On 23/06/12 15:41, Yue Wu wrote:
On Sat, 23 Jun 2012 02:40:12 +0800, Christian Brabandt
<[email protected]> wrote:
Hi Ben!
On Fr, 22 Jun 2012, Ben Fritz wrote:
I can confirm that this happens with the :new command, even if I use
:setlocal instead of :set. However, the subject of this thread implies
that setting the value changes existing buffers. It does not. Only new
buffers do the wrong thing.
I think, the problem is, that when setting the local value, the global
value is also set:
I think local variable should not have this behavior.
[...]
The following is documented and is how Vim always worked (for options
which have a local value):
:setglobal option=value
:setglobal boolopt
:setglobal noboolopt
sets only the global value
:setlocal option=value
:setlocal boolopt
:setlocal noboolopt
sets only the local value
:set option=value
:set boolopt
:set noboolopt
sets both
:set option?
:setlocal option?
displays the local value
:setglobal option?
displays the global value
The question mark may be omitted for options other than boolean options,
but I recommend to always leave it in when querying the value: otherwise
you might unwittingly set a boolean option when you wanted to query it
(and forgot, maybe, that it was boolean).

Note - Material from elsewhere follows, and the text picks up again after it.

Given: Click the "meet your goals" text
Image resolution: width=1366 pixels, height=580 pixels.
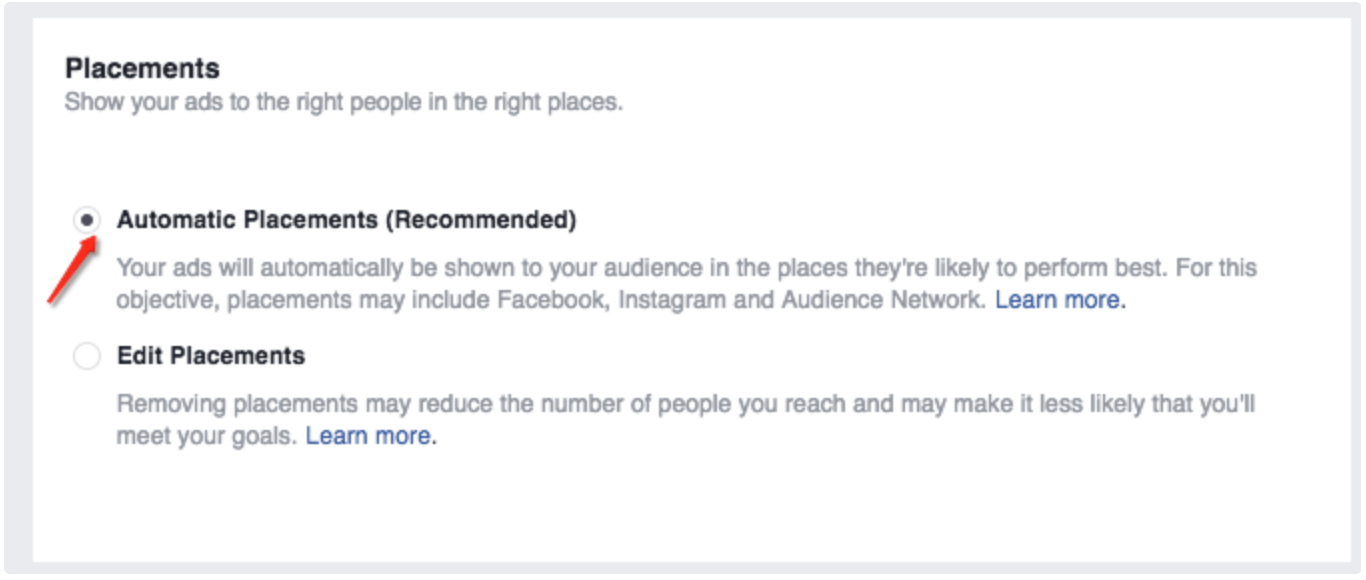Looking at the screenshot, I should click(x=205, y=436).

When creating a new buffer, some local options are copied from the
previous buffer and others are not; the behaviour is not always what I
would have expected: for instance IIRC 'keymap' and 'iminsert' behave
differently from one another. I suppose that Bram might not want to
change long-established (even if quirky) behaviour for fear of breaking
existing scripts, even maybe some third-party scripts not distributed
with Vim.
Best regards,
Tony.
--
"I'd rather have a bottle in front of me than a frontal lobotomy."